No one wants to see the season gone, but if it were to happen, the Thunder would be one of the least affected teams. The only true free agents would be Nate Robinson and Nazr Mohammed, and both of them are pretty expendable should they decide to leave. Russell Westbrook will be a restricted free agent, but the team would be insane not to pay him at or near the maximum salary, and he should be on board for at least a couple more years. The only potential fear for 2012 would probably be how well the players stay in shape over the long off-season. Nobody wants to see a repeat of what happened to Shawn Kemp. But, Russell Westbrook has a house that consists entirely of Ozarka Water, so as long as the team parties there, we should be okay.
But the team's real concern should be the 2013-2014 season. At the point, we'll have to re-sign both James Harden and Serge Ibaka, and we really don't have the money to sign both to what their market value will be. Durant's "Thunder U" concept may be appealing to some, but money talks.
4. If you could make one change the NBA's new CBA, what would it be?
(Question Below Answered by the Illustrious J.A. Sherman, who also contributes to this blog.)
If I may summon the ghost of Colonel Slade and take a flamethrower to the current NBA to make it both more financially viable and more competitive, there is one broad brush stroke that I would use to do both – the hard salary cap.
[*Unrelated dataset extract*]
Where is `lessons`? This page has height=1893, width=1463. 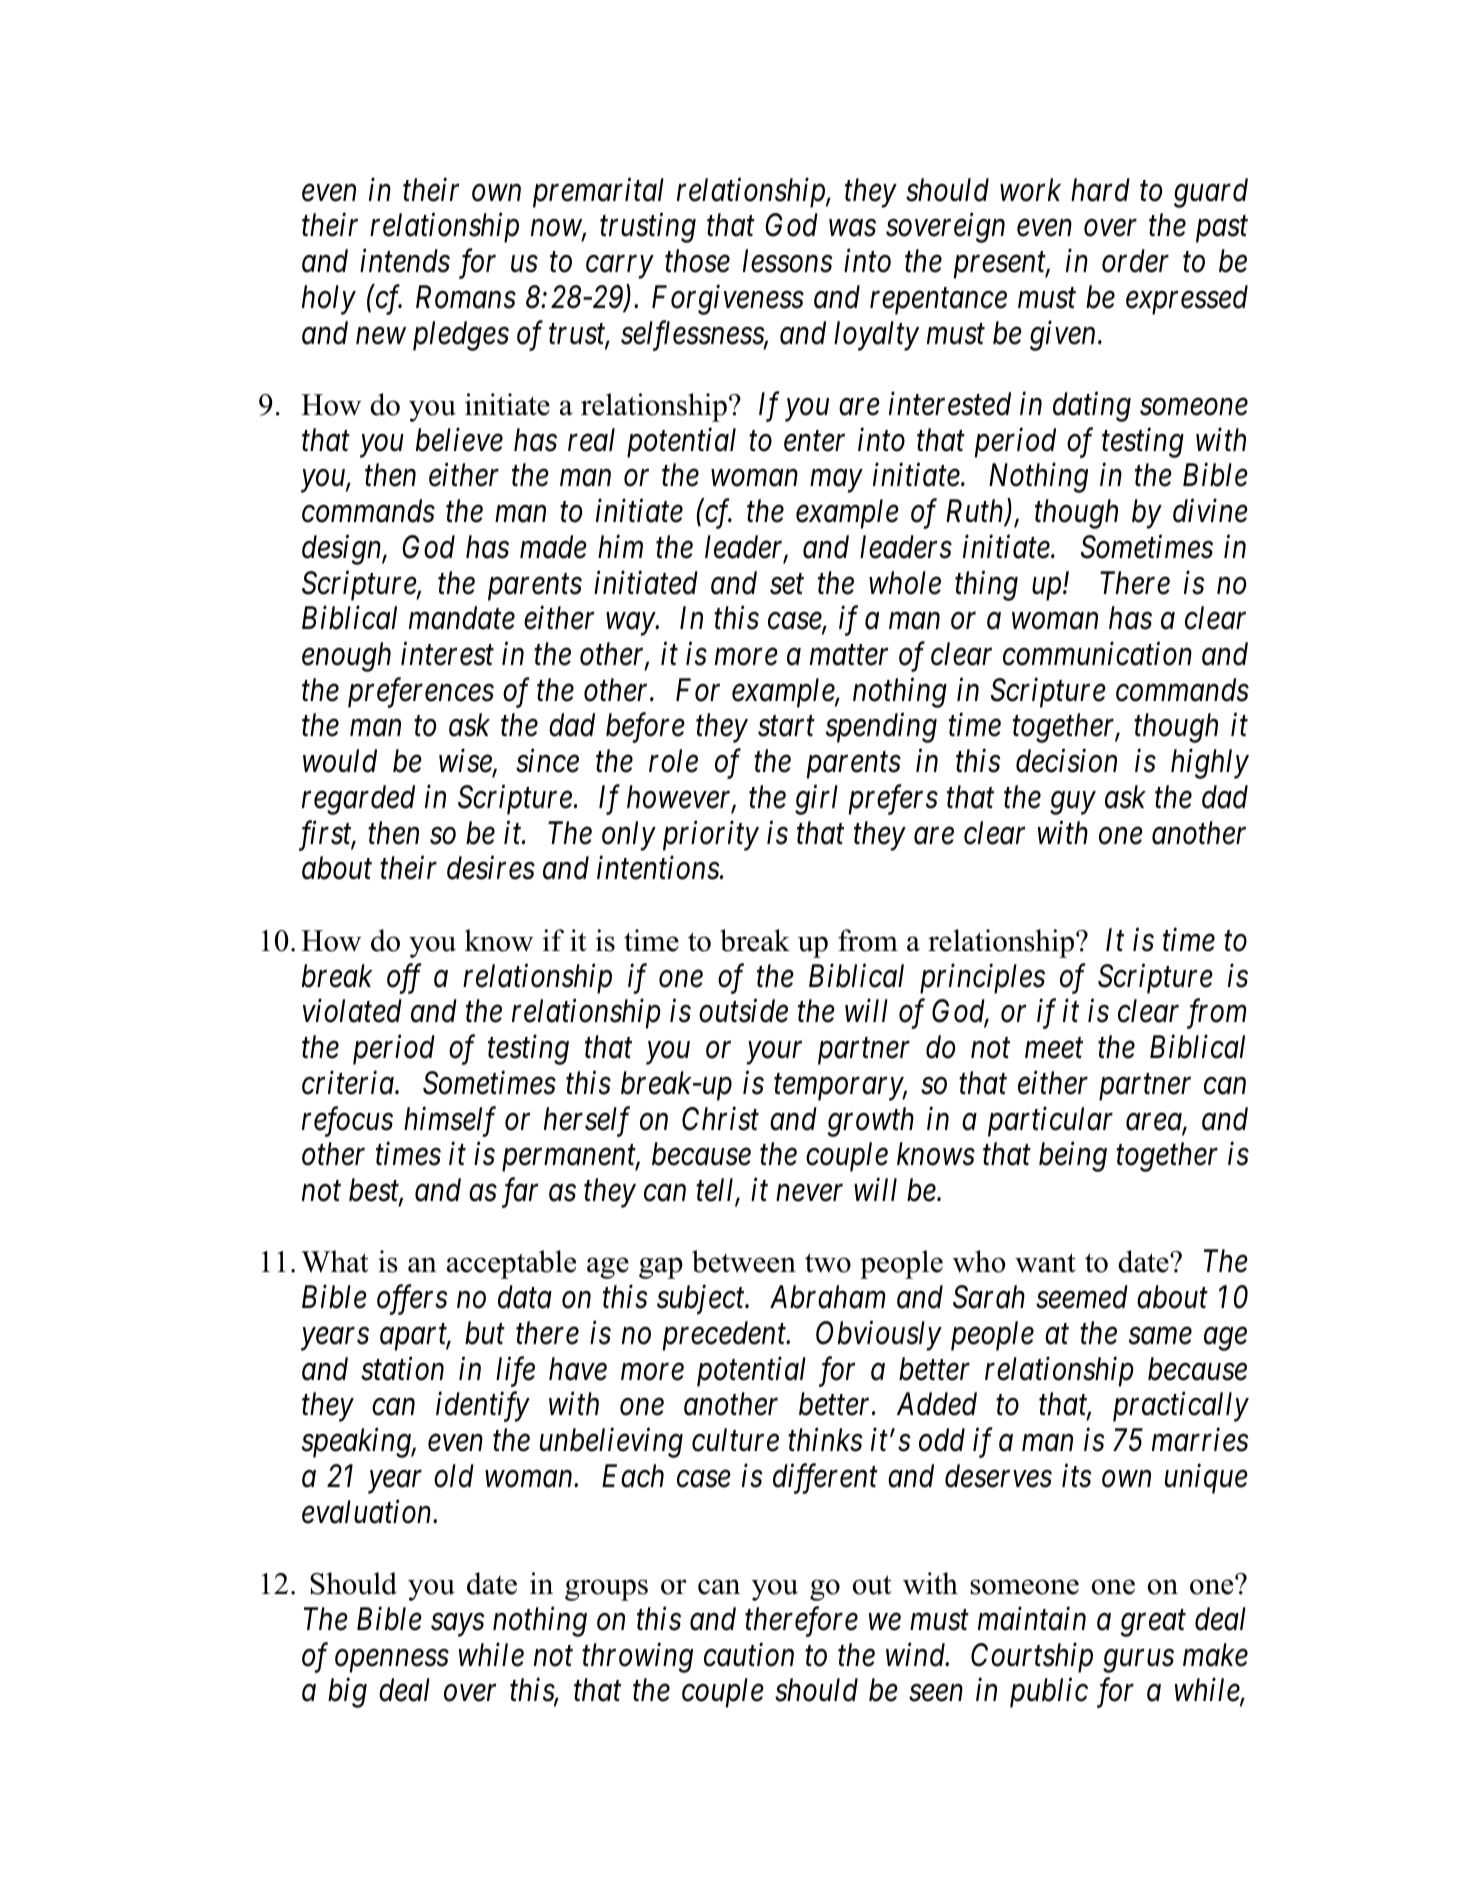
lessons is located at coordinates (788, 261).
What do we the consumers really want from our NBA? What I think we truly want is for each NBA event to matter in a way that validates the amount of time, resources, and passion we put into it. We want games that are competitive. Los Angeles and New York will always have financial advantages that Indiana and Charlotte do not, and no matter how drastic the soft cap luxury tax penalties might be, those franchises will simply use those additional financial advantages to absorb the cost and retain a competitive advantage. A soft cap conflates the economic advantage with the competitive advantage; the hard cap bifurcates the two. Under a hard cap system, while Team A may still be able to make more money than Team B, the system means that Team A will only succeed on the court by making prudent basketball decisions, just like Team B. Operating costs will be more restrained, overall competition will rise, and with a better product to offer, demand for the NBA as a whole will increase as well.
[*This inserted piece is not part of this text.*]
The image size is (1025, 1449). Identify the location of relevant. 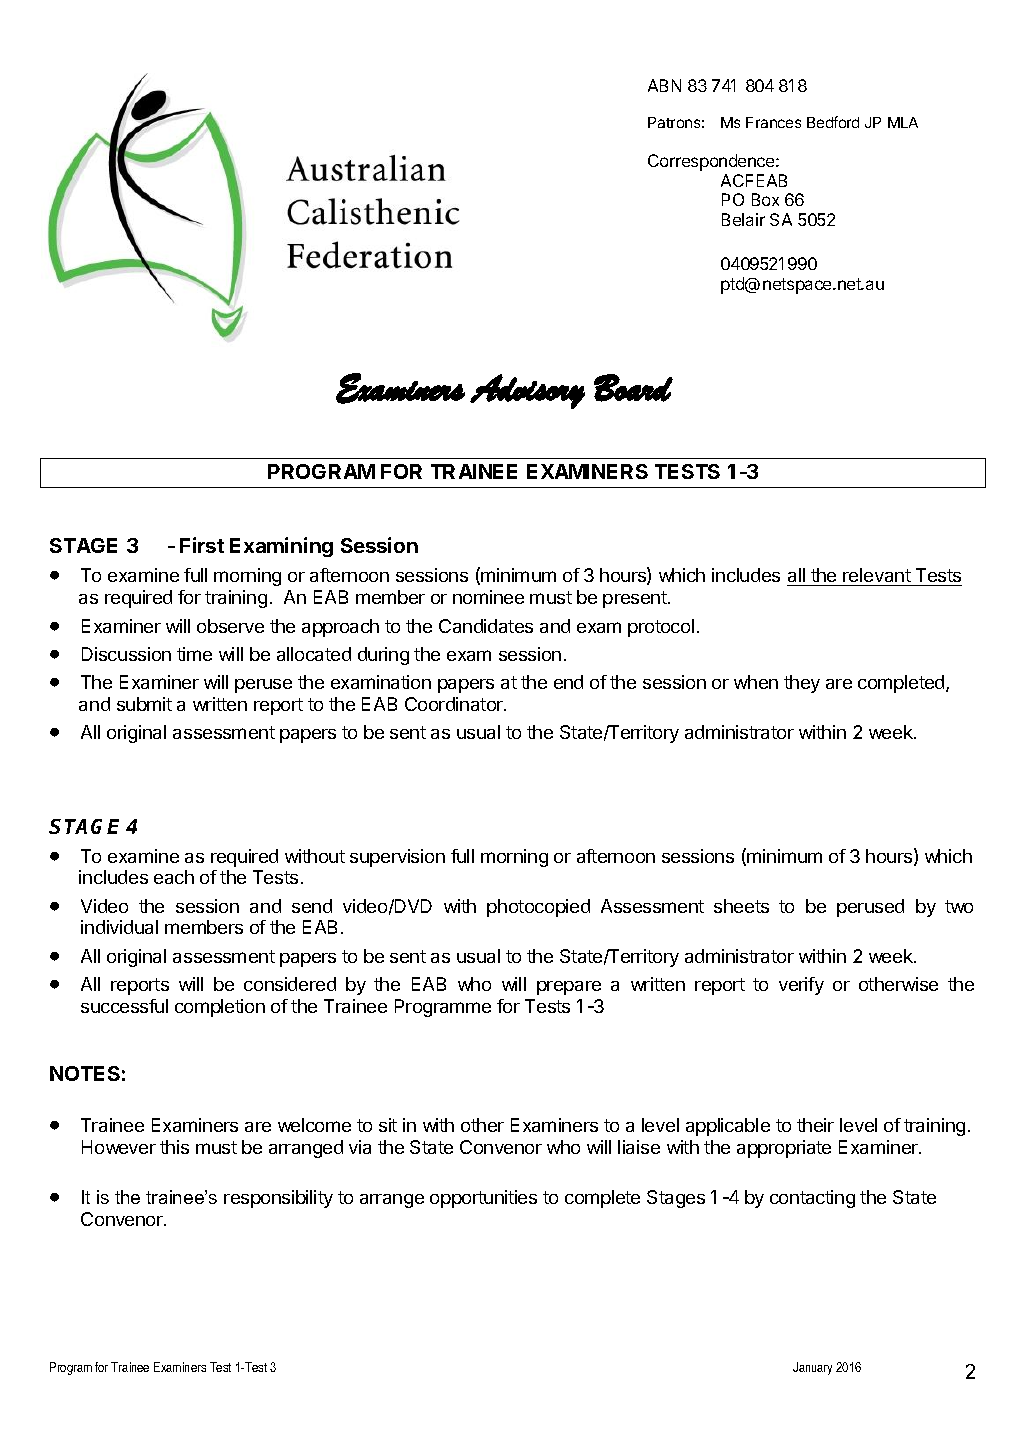
(877, 577).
In the event that a hard cap is unrealistic, as a second notion I would just fight to have Baron "Woodsman" Davis present at every NBPA press conference, because then at least I’d have something to smile about.
5. How far do the Thunder go in Year 4? (Whether that be this year or next.)
At some point, every team hits reality. A star player goes down. Drama hits the locker room. Better teams arise. But I just don't see that coming for the Thunder. Durant and Westbrook have both been extremely durable, and the team is one of the most harmonious I've ever seen. Perk's legal troubles over the summer are things that the Jailblazers would laugh at.
In addition to the stability of the team, the Thunder find themselves in a the middle of a transitioning conference. While the East has some strong contenders who reckon to be around for a long time (Bulls, Heat, and to some extent the Knicks, Hawks, and Magic), the West is wide open. The traditional contenders (Mavericks, Spurs, Lakers) are aging, and the emerging teams (Nuggets, Grizzlies) are teams that the Thunder have proven they can beat. So the NBA Finals is a distinct possibility next season, but whether they can win on such a large stage is another matter entirely.
Yeah, I might be looking at things a bit too optimistically, but that's what hometown blogs are for. Sure, the Thunder might not solve their offensive problem and go down in an early round. Or a new Western contender could emerge in the post-lockout mess. But with things looking the way they are now, this is how I see it playing out.